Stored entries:
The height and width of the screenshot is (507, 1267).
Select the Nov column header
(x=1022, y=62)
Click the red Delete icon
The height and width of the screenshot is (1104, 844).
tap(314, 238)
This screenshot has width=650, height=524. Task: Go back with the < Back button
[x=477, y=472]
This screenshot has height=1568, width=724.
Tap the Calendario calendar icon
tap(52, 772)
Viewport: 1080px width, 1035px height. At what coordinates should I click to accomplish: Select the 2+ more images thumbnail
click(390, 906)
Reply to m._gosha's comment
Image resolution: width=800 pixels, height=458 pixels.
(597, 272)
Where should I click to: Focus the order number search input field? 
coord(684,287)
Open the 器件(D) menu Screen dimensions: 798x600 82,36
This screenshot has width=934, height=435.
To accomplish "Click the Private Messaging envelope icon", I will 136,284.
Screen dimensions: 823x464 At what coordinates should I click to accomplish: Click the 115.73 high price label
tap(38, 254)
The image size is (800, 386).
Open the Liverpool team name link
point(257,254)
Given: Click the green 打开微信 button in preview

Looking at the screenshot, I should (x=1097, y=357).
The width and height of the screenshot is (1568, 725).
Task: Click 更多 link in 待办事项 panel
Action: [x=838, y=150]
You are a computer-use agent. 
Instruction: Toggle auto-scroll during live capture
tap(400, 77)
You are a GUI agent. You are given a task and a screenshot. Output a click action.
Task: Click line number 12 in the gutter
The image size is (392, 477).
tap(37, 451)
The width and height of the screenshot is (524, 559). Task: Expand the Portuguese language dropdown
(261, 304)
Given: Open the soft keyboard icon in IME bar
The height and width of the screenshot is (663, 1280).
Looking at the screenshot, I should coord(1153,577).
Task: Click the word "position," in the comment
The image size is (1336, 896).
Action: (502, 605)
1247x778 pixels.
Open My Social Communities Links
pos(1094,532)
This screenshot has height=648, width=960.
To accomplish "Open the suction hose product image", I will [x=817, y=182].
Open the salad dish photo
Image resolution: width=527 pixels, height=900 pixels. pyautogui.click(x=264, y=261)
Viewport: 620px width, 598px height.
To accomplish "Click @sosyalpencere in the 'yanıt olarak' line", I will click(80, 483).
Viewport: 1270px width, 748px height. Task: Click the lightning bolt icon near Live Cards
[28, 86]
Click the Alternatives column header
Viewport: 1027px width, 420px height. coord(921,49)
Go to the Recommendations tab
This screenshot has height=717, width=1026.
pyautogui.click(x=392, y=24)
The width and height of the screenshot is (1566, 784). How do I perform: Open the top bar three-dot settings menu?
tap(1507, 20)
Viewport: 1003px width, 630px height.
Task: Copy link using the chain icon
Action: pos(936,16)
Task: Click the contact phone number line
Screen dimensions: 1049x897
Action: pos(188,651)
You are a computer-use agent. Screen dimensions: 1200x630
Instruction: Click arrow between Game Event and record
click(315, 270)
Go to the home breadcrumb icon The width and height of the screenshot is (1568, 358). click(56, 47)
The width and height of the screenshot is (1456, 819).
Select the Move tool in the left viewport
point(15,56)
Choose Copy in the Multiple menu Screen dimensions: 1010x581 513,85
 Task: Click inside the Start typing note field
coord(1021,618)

Exercise prompt:
Return every line holding the word "computer" from the records.

Answer area:
You are a computer-use agent. 
You are a computer-use agent. Screen dimensions: 1200x630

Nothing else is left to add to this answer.